Source records
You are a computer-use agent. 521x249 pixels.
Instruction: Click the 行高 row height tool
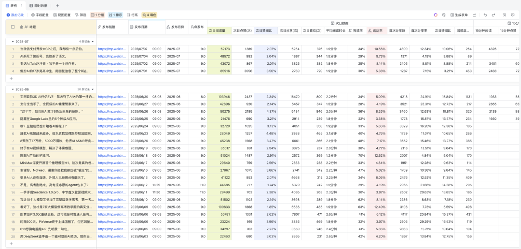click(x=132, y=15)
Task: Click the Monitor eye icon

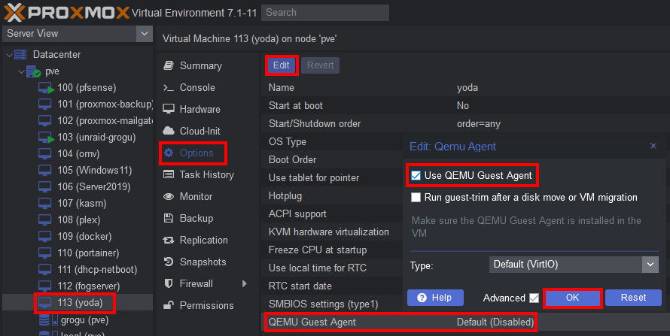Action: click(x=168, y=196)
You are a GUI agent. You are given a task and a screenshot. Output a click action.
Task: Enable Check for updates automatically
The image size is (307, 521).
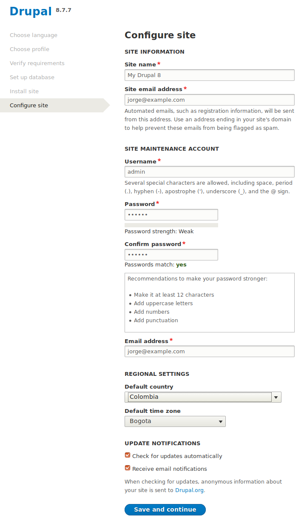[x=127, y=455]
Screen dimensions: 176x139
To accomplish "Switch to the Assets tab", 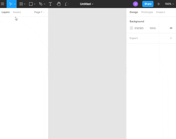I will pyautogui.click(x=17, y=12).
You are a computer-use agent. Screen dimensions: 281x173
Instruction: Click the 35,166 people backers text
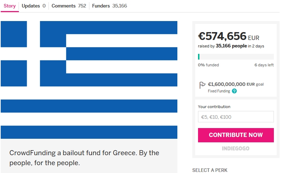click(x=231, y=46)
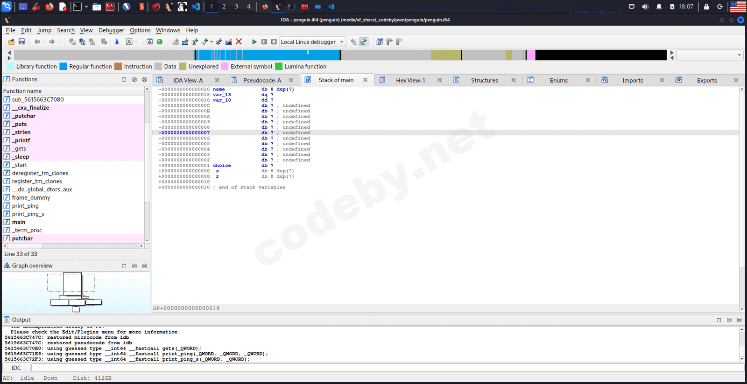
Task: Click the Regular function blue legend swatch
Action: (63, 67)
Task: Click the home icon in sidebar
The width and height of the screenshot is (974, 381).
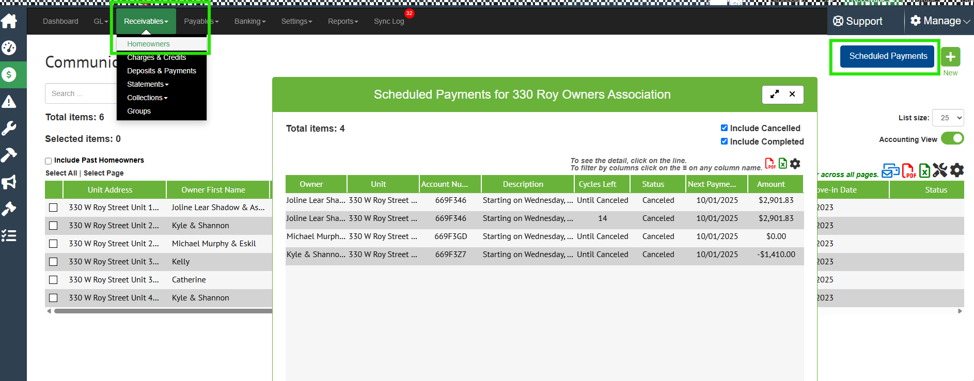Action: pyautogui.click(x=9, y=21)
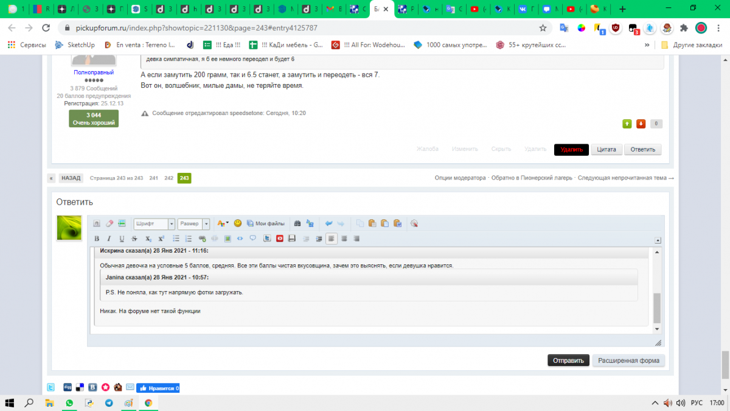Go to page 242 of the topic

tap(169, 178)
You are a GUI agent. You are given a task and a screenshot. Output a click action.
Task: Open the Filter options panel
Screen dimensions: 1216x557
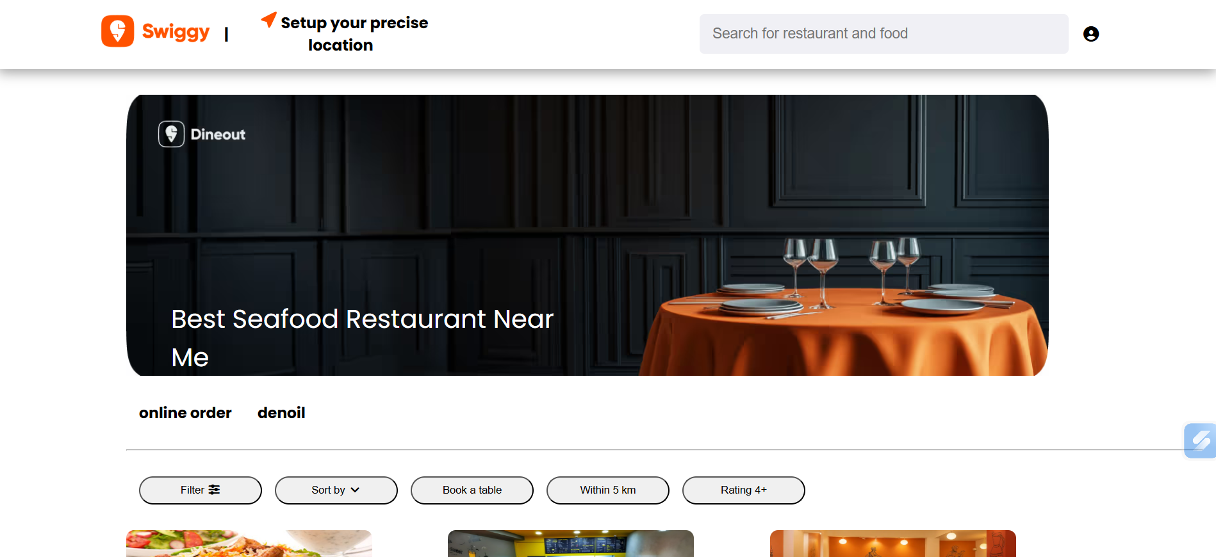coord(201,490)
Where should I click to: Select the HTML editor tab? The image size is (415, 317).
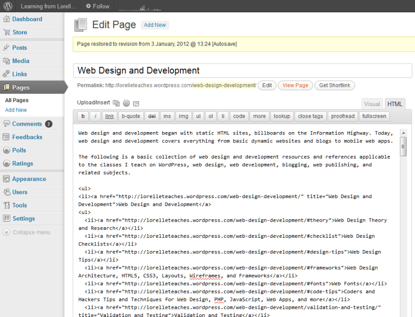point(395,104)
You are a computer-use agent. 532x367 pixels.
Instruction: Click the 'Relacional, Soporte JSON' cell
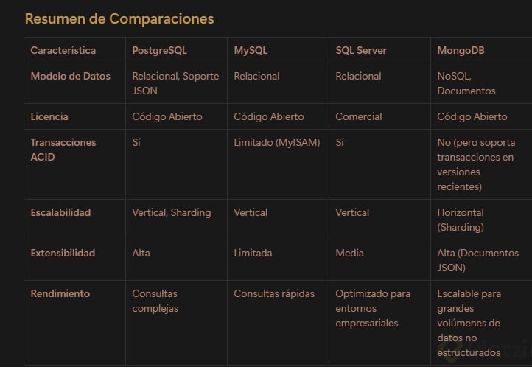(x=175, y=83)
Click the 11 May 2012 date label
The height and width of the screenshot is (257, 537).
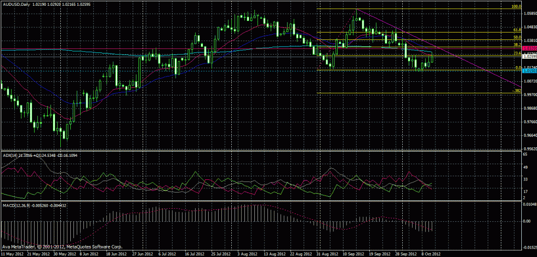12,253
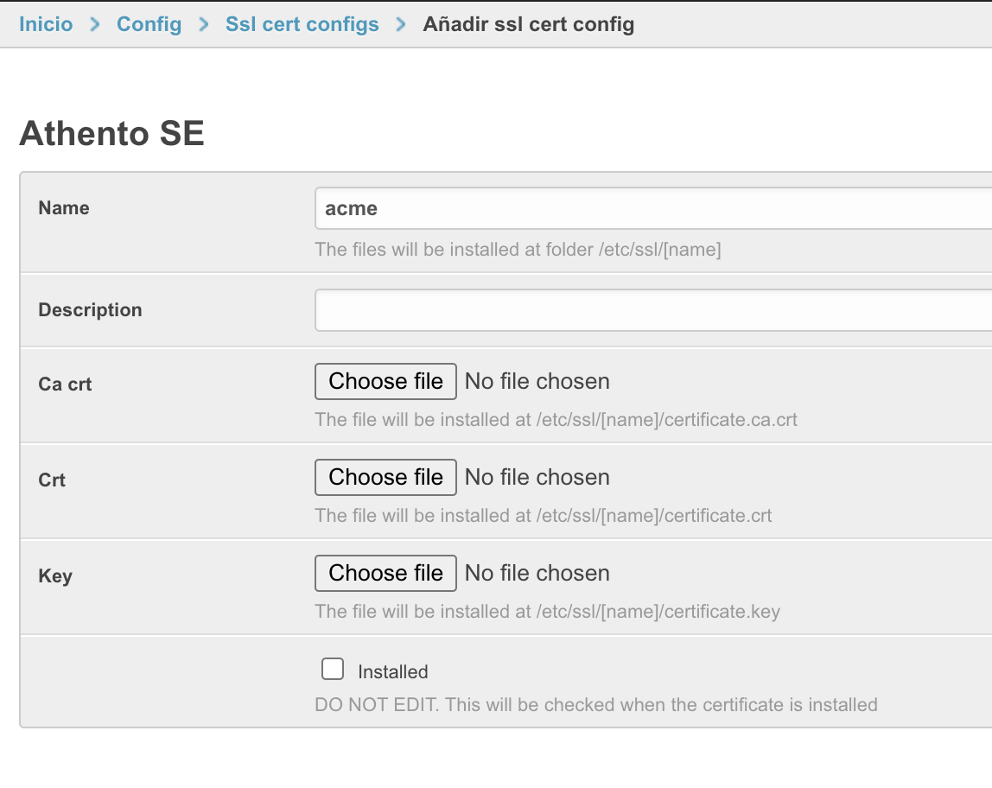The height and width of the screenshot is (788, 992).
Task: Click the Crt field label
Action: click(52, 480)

**Description of the task**
Write out again exactly the lines above from the one with "Instruction: Click the 35,166" through the one with "Task: Click the home icon in sidebar", adding no other lines and no pictures.

**Task answer**
Instruction: Click the 35,166 people backers text
click(x=231, y=46)
Task: Click the Regular function blue legend swatch
Action: (63, 67)
Task: Click the home icon in sidebar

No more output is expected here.